I've been reading about Phing and Ant and I'm not sure which, if either, of these tools are most useful for this scenario.
It could easily be debug statements etc, but I'll give you our literal scanario.
We have a free and premium version of a downloadable PHP app, and rather than including just a variable hidden somewhere and then doing:
if($premium == true) {
echo 'some additional functionality';
} else {
echo 'basic functionality';
}
Obviously someone could then take the source and change that variable, and bang - they've stolen our code. And something like Ioncube etc is just totally unwieldy in my experience and support on hosting companies is just not good enough.
I would prefer something.. perhaps similar to this:
## if premium ##
echo 'some additional functionality';
## else ##
echo 'basic functionality';
## endif ##
And then I would run two builds, one setting the premium to true and one to false, which would generate two files of simply:
echo 'some additional functionality';
and
echo 'basic functionality';
It would also be very helpful to be able to only include entire files based on this same condition passed to the build app.
I can't find a way to do this but I am open to any alternative ideas if possible.
Help would be outstanding,
UPDATE
Using the C preprocessor is great and looks like it does everything I need. However, I can't find how to do the following 3 things.
#1 I need to remove the comments generated into the output files. Below is an example of those.
# 1 "./index.php"
# 1 "<built-in>"
# 1 "<command-line>"
# 1 "./index.php"
I haven't found an example of how to do this in the manual page you linked me to.
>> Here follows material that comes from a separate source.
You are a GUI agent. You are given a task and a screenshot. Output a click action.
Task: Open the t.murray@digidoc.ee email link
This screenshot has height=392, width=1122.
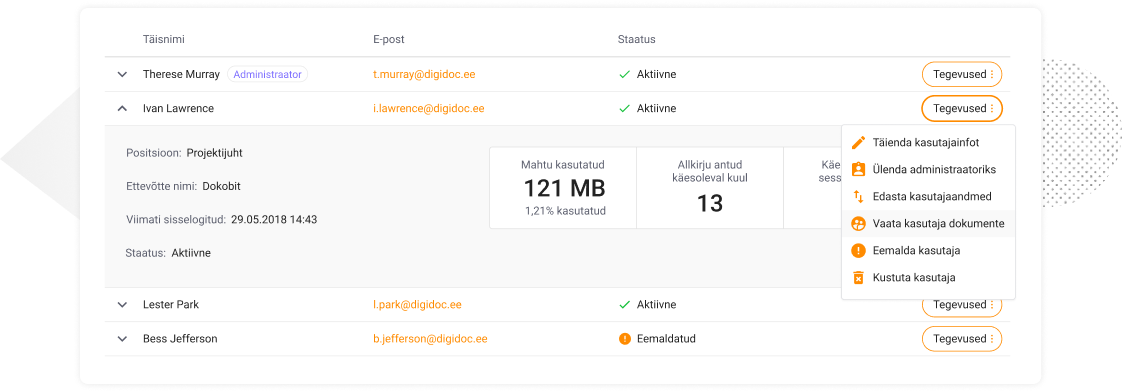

#2 I need to make it recursively go through every discovered file. When I run my current code I get an error: ../target/./folder/test.php: No such file or directory
So basically I have my 'source' folder which I'm in, which contains a subfolder called 'folder' and it doesn't recreate that, nor the files inside it (test.php)
#3 I'm sure this one is easy - how can I get it to process .js files and probably .html just to be safe as well? In one call, I mean. I assume running it on .jpg etc etc files is a bad idea..
Thanks again!
It's pretty low-tech, but there is of course the C preprocessor which does exactly what you want; just bang in a couple of makefiles to call it with find
or grep -R
and you get a simple, easy-to-understand solution with syntax you probably know.
You probably have gcc
installed already on any *nix host. Otherwise, it'll be a standard package. Some distributions provide it separately to to gcc
(like Debian's cpp package).
The program has some simple instructions; the wiki page is a good start, and the manual has more detail than you need. Basically, it's a matter of calling it on each file with the -E
option just to do the macro processing, and then copying the output some build directory.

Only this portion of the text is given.